When P. J. O’Rourke, H. L. Mencken research fellow at the Cato Institute, spoke at the 20th Annual Benefactor Summit on February 9, it didn’t take him long to settle into his comic groove. It being only a few days after Super Tuesday, he had plenty of source material.

“Rudy Giuliani’s lofty campaign promise is that there will be a tragedy every week.” “Everyone respects John McCain. He’s tough. He’s consistent. He’s wrong.” As for Mitt Romney, he “should go back into business.”

Characterizing Barack Obama as having the “Disney factor,” he said America seems to have forgotten he’s still only a politician. “Politicians are like the Seven Dwarves. They’re short — short on ethics, short on experience, and short on common sense,” he said to roars from Cato Sponsors. “But we keep thinking one of these dwarves is going to save our snow white butt.” Lamenting that Bill Richardson, Joe Biden, and Chris Dodd — “the three Democrats actually qualified to be president” — had exited the race, he expressed the hope that John Edwards (and his hair) and Hillary Clinton (and her husband) do the same.

P. J. O’Rourke is not alone among Cato scholars in having no horse in this race. Ed Crane, founder and president of the Cato Institute, doesn’t much care for John McCain’s saber-rattling, and reserves special scorn for his free-speech-restricting campaign finance regulations, as he pointed out most recently in a January Examiner interview. But the alternatives may be worse. In a Financial Times op-ed “Is Hillary Clinton a Neocon?” Crane asserted that Hillary Clinton fundamentally rejects the American liberal tradition. Instead of protecting life, liberty, and the pursuit of happiness, Clinton would give Americans “national goals” — and socialized healthcare.

Meanwhile Barack Obama, despite his billing, does not represent “change” either, says David Boaz, executive vice president at the Cato Institute. “When you strip away all the verbiage, what is left is a shorter version of Hillary Clinton’s speeches,” he said at a February 13 book launch party for The Politics of Freedom. Obama would provide a subsidy, a handout, a program, or a transfer to every identifiable interest group in society, said Boaz. For all the talk about rising above partisanship and transcending polarization, what Obama is really saying is that as president he — and not Hillary — would be able to “overcome America’s resistance to big government.” Meanwhile, Will Wilkinson, research fellow at the Cato Institute, had Obama pegged as far back as 2005. Writing in the American Spectator on a June 4, 2005, Obama commencement address at Knox College, Wilkinson praised Obama’s oratory, but said, when it comes to substance, he and his supporters must face the fact that “the New Deal … has not been new for 70 years now.”
= = = =
What is required:
Extend the article on Cato Institute scholars' views of the 2008 presidential candidates, starting after its last sentence.

Data lines:
= = = =
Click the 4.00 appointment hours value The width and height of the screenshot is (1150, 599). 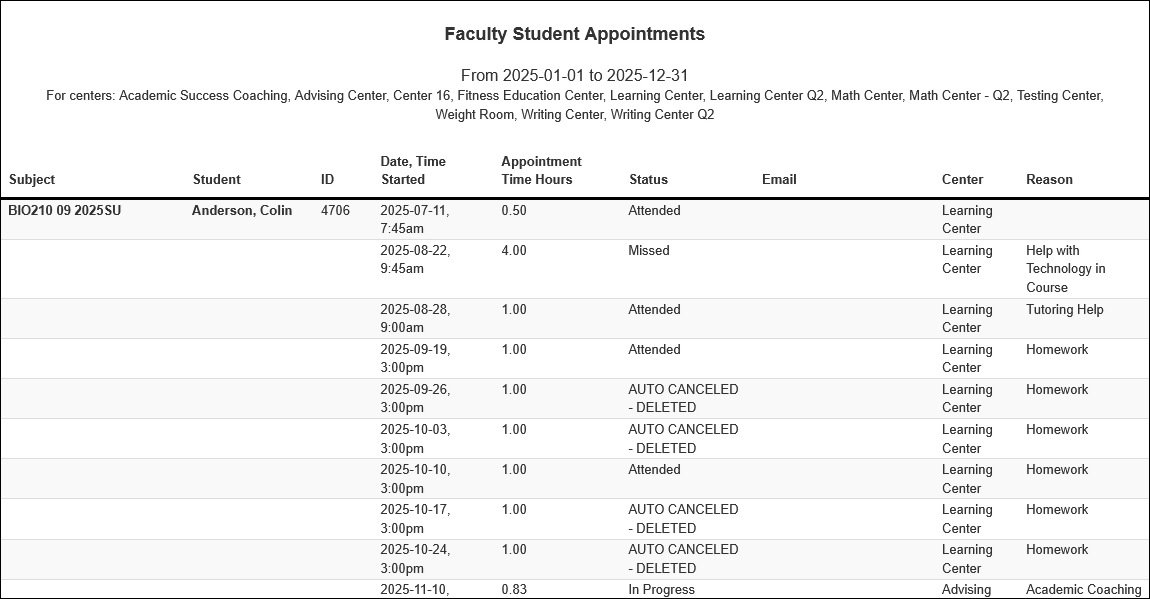point(514,251)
= = = =
Response for this exercise:
Cato scholars are always looking for new ways to publicize their research, and campaign commentary represents a great opportunity to do just that. In a February 29 appearance on the Fox News Channel, Daniel T. Griswold, director of the Center for Trade Policy Studies, defended NAFTA in the face of calls from Obama and Clinton to amend it. The decline in manufacturing long predated NAFTA, he asserted, and was caused by the American economy’s transition from heavy industry to an information-based service economy. “It’s a cruel illusion to say that if we go in and tinker with NAFTA that there will be some kind of industrial renaissance.” Over the past 12 months, Cato senior fellow Michael D. Tanner has appeared on the CBS Evening News, ABC News Now, CNN’s Glenn Beck, Reuters TV, and scores of radio programs to talk about the problems with government-imposed health insurance mandates and to remind viewers that, no matter who becomes president, Social Security’s pending insolvency must be addressed.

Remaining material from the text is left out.